Are they internal pressures, such as new leadership?
Are they external pressures, such as the development of new technologies, a shift in your industry, or the emergence of a new competitor?
Once you assemble all of this information, you’ll be better equipped to tackle resistance and, more importantly, position the value of the change to your team specifically.
Will it help team members be more productive? Will it make the company more profitable and in turn increase salaries? Will it reduce stress?
Think of the value the changes will have to your team and make those a highlight of your communication.
Arguably the most important piece of effectively managing change is clear and frequent communication.
Nothing can foster more resentment, confusion, or unhappiness than employees feeling blindsided by the changes, but with regular updates, this can be avoided.
In your execution plan, make sure to include a cadence for communicating the progress of the changes to your team. Depending on your preferences, this could be a mix of methods, including:
In-person or virtual meeting
No matter the medium, start with frequent updates (i.e., weekly) as things are ramping up as this is likely when the most changes will be occurring and people may have the most questions. Then later, as changes stabilize, you can consider winding down to perhaps bi-weekly or monthly.
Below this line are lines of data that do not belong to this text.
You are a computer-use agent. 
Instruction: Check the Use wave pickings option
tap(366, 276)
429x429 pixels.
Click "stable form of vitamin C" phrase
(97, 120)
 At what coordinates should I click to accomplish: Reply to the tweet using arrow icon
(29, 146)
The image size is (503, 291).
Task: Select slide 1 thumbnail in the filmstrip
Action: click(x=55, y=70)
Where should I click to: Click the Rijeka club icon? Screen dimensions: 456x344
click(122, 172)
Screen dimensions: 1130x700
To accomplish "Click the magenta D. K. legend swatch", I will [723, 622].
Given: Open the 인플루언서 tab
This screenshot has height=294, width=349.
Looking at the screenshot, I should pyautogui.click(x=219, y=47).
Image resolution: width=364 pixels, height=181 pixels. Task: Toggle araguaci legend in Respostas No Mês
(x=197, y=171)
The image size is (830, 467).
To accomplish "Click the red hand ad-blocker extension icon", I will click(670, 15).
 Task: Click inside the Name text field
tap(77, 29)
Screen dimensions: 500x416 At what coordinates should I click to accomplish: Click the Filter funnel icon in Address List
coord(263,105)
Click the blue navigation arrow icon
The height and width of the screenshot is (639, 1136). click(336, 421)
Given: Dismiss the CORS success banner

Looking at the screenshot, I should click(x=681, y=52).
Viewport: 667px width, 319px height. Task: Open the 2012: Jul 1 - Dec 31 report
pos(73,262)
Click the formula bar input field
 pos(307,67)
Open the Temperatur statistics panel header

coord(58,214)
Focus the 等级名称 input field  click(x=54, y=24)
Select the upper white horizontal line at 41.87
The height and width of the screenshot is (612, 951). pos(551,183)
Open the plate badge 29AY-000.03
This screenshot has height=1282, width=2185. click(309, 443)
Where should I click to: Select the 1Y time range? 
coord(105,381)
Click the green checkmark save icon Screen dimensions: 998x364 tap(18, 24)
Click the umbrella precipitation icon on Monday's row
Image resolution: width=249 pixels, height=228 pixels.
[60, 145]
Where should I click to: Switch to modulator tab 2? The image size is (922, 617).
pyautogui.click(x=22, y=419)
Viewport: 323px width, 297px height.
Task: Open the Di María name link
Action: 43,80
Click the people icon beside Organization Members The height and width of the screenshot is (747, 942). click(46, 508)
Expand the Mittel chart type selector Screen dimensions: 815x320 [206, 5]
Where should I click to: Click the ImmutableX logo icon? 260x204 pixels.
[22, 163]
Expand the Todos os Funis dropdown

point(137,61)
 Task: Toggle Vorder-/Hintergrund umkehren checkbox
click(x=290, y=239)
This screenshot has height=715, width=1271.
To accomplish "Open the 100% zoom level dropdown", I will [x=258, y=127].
It’s also smart to inform your team of any major unexpected events, even if they occur outside of these prescribed updates.
Not communicating hiccups runs the risk of misinformation slipping out or rumors or gossip starting among your team. Stay in control of the message by being the first to communicate any news.
3. Be open to feedback
As you’re over-communicating, remember to maintain a dialogue.
Your team will have questions, thoughts, and concerns and you need to be open to not only hearing them but listening and responding as well.
While the changes may not be negotiable, there may be different ways to go about them.
The opinions and feedback of your team members may open your eyes to things you never considered and help you adapt more effectively.
Even better yet...
4. Empower your team to create the implementation plan
This goes without saying, but once you know what’s happening and why, it’s time to create your plan of implementation.
What this looks like will vary depending on the change, but regardless, this is where you should empower your employees to take the lead.
Research by Gartner found 72% of leaders “admit they do not know what employees must do differently during change because they are too disconnected from the work, and priorities change too quickly for leaders to catch up.”
Your team members are likely the implementers of any change. They know how things run in real life and can provide first-hand insight into what needs to be done to transition successfully.
In fact, Gartner found taking this approach can boost the probability of change success by 12%.
Of course, you will need to be ready to offer guidance and remove any impediments, but no one will know better what actually needs to happen than those who are going to be executing it.
Plus, the last thing anyone wants to feel when going through a major shift is that the change is happening to them and they have no say or control in the matter.
Getting your team’s insight here helps combat those feelings and reminds the team they are valued.
Be the champion of the change you want to see
In life and in business, change is inevitable. All we can control is how we react to it. With careful and considerate change management aided by the tips we shared, you can better prepare your team for organizational disruptions and promote positive reactions.
As you work through this, remember: Always be the number one champion of the change you want to see.
During times of transition, your team may be anxious. They’re looking for comfort and affirmation that everything is going to work out well. They’ll need a strong leader to guide them. Even in the face of challenges, be that voice of confidence.